TEXT FOR ANALYSIS:
At the age of 50 Ferdinand was an incarnation of royalty, and fortune smiled on him. For various reasons, particularly for his intervention in Italy, Pope Alexander VI gave him the honorary title of “the Catholic” on Dec. 2, 1496. But he also suffered a succession of tragedies: the heir apparent and his eldest daughter both died, and the first symptoms of insanity appeared in his daughter Juana. He was wounded in Barcelona in 1493, but this was unimportant compared with the family injuries he suffered, which culminated in the death of Isabella in 1504, “the best and most excellent wife king ever had.”

In 1505, to secure his position in Castile, Ferdinand signed a contract to marry Germaine de Foix, niece of the king of France. This, too, was a political marriage, although he always showed her the highest regard. A stay in Italy (1506–07) demonstrated how badly he was needed by the Spanish kingdoms. Once more in Castile, he managed his European policy so as to obtain a hegemony that would serve his expansionary ends in the Mediterranean and in Africa. In 1512, immediately after the schism in the church in which the kings of Navarre participated, he occupied their kingdom and incorporated it into Castile—one of the most controversial acts of his reign.

PROBLEMS AND TASKS:
A. Set down, word for word, everything in the passage on Ferdinand from "In 1505, to" down to "of his reign.".
B. Decide whether each statement agrees with the passage on Ferdinand, answering yes or no and quoting the words of the passage that settle it: (i) Pope Alexander VI gave Ferdinand the title "the Catholic" in 1496. (ii) The wound Ferdinand received in Barcelona was the heaviest blow he suffered. (iii) Ferdinand occupied the kingdom of Navarre in 1512.

PROVIDED RECORDS:

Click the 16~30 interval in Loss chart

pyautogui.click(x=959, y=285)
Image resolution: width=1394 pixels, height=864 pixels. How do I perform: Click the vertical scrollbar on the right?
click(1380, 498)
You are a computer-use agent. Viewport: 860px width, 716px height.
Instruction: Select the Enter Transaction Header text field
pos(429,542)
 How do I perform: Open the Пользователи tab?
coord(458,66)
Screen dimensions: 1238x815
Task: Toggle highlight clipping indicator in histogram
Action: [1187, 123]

RESPONSES IN ORDER:
A.
In 1505, to secure his position in Castile, Ferdinand signed a contract to marry Germaine de Foix, niece of the king of France. This, too, was a political marriage, although he always showed her the highest regard. A stay in Italy (1506–07) demonstrated how badly he was needed by the Spanish kingdoms. Once more in Castile, he managed his European policy so as to obtain a hegemony that would serve his expansionary ends in the Mediterranean and in Africa. In 1512, immediately after the schism in the church in which the kings of Navarre participated, he occupied their kingdom and incorporated it into Castile—one of the most controversial acts of his reign.

B.
(i) Yes: "Pope Alexander VI gave him the honorary title of “the Catholic” on Dec. 2, 1496."
(ii) No: "He was wounded in Barcelona in 1493, but this was unimportant compared with the family injuries he suffered"
(iii) Yes: "In 1512, immediately after the schism in the church in which the kings of Navarre participated, he occupied their kingdom and incorporated it into Castile"